▶ INSTRUCTION: Reproduce the lines between the one containing "Task: Open the three-dot more options menu" and the one containing "Action: click(x=2447, y=43)", inclusive, with no changes.

▶ EXCERPTED RECORDS:

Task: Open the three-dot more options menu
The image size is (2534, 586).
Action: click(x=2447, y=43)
---
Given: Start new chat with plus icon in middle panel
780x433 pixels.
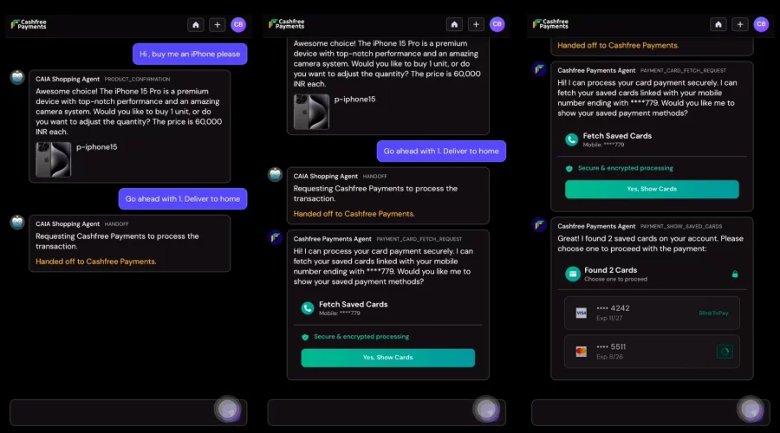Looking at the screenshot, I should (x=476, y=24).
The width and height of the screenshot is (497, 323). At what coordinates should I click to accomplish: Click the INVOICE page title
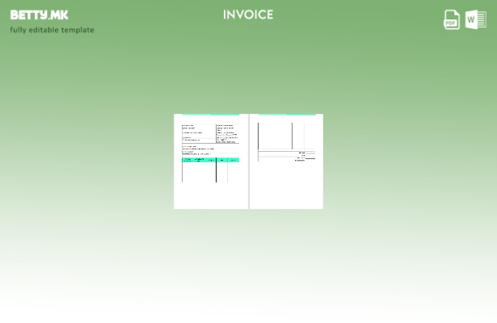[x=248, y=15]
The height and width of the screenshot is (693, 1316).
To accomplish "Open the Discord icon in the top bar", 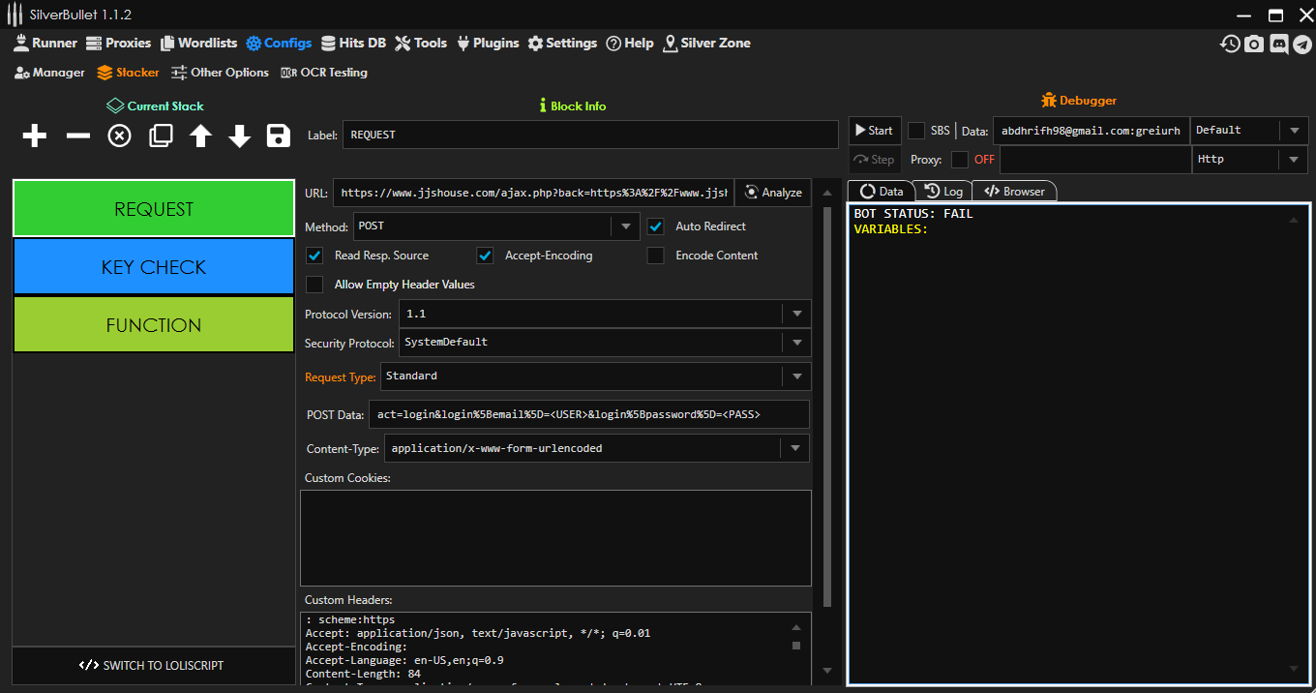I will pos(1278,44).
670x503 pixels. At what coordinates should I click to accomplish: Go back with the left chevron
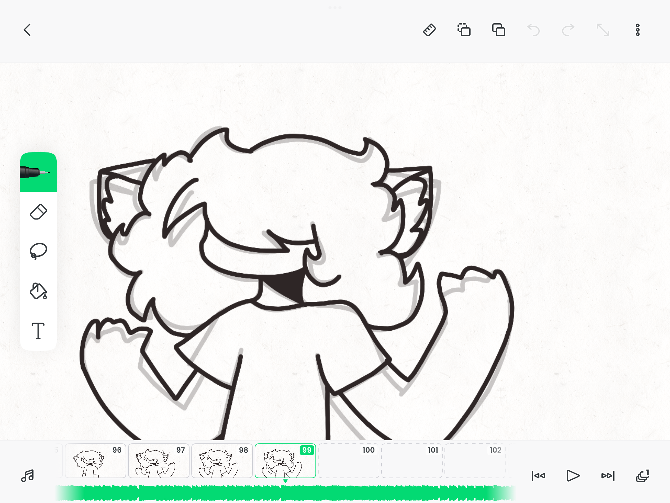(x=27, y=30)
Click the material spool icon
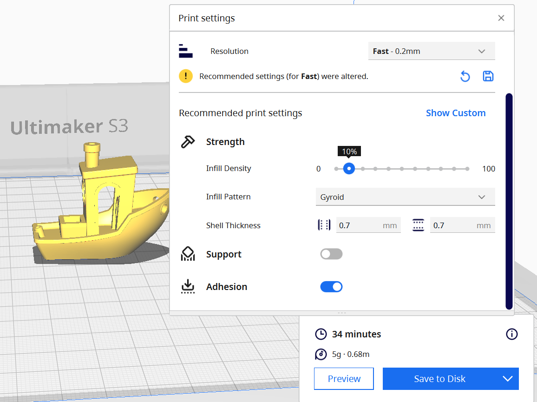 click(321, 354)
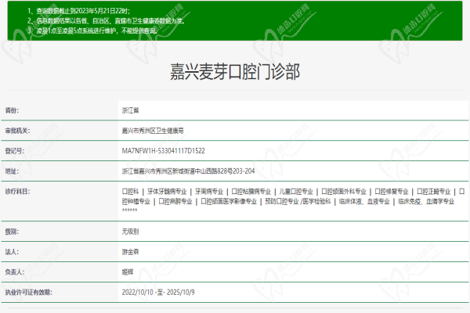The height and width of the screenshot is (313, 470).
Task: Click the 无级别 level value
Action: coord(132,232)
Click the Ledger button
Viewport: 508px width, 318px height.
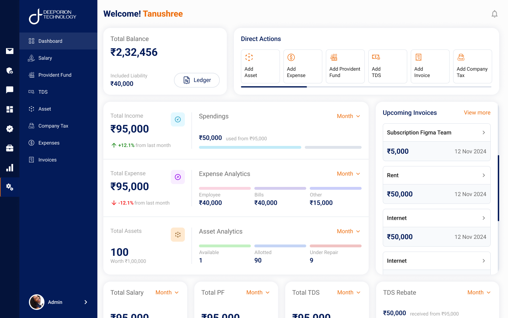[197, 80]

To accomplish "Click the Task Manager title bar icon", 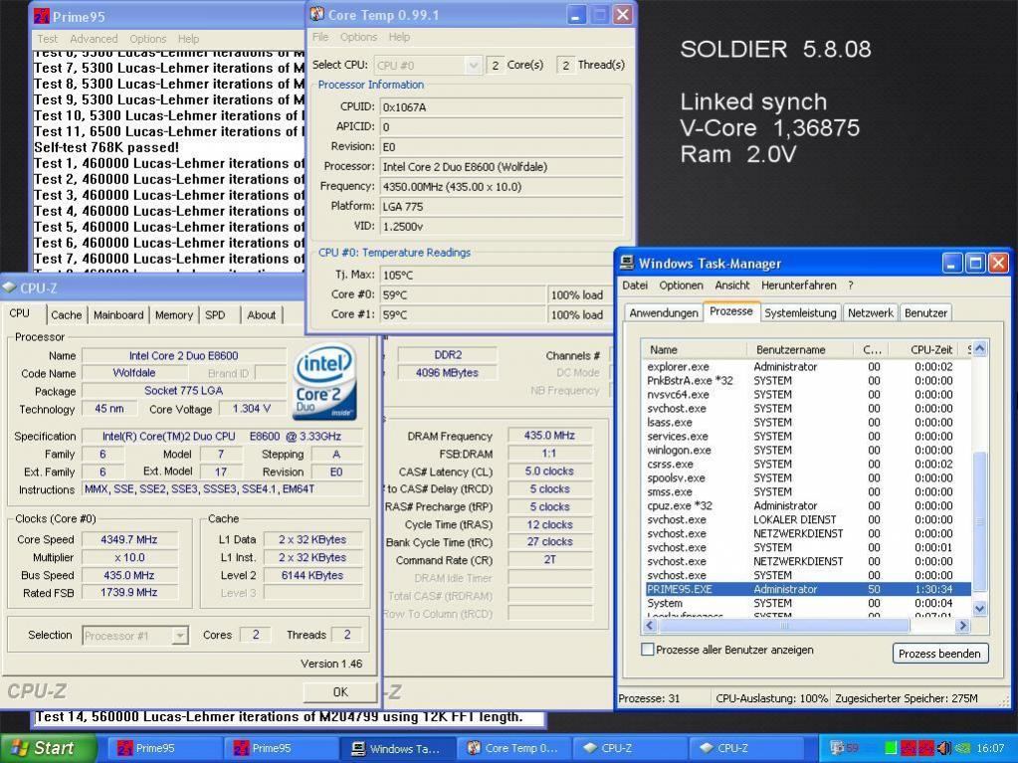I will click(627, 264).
---
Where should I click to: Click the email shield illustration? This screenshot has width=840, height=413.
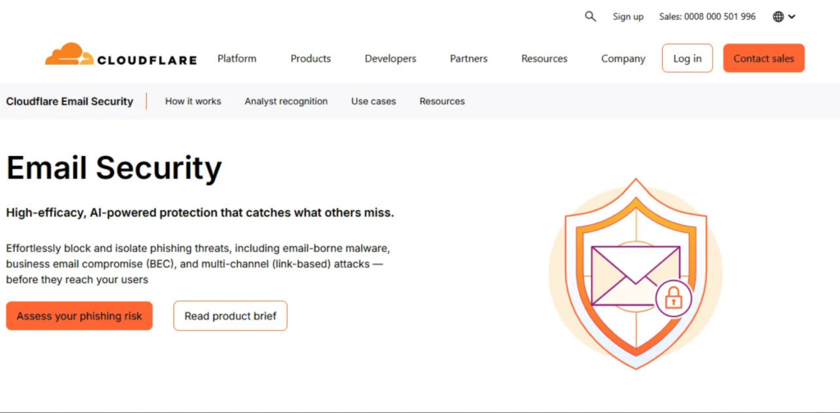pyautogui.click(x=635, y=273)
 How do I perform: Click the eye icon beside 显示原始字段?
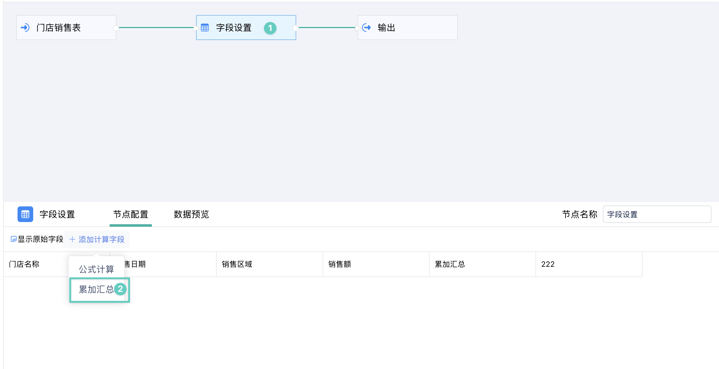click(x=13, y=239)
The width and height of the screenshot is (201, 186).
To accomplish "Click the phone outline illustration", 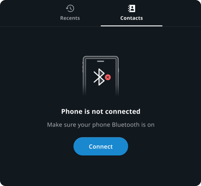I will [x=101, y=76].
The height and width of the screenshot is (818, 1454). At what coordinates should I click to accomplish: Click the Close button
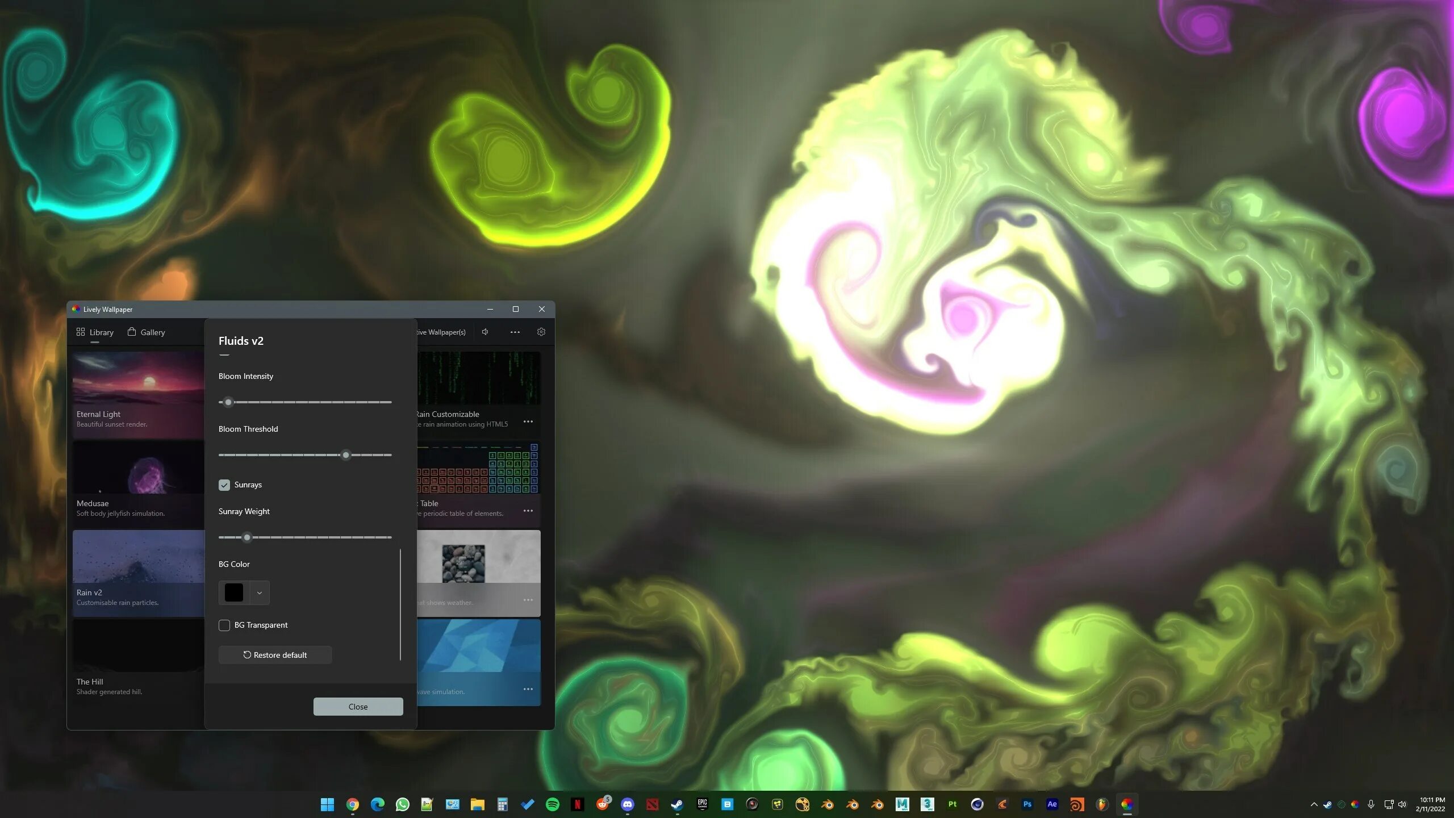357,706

▶ ANSWER TO THIS TASK:
Task: Open the three-dot more options menu
The image size is (2534, 586).
Action: click(x=2447, y=43)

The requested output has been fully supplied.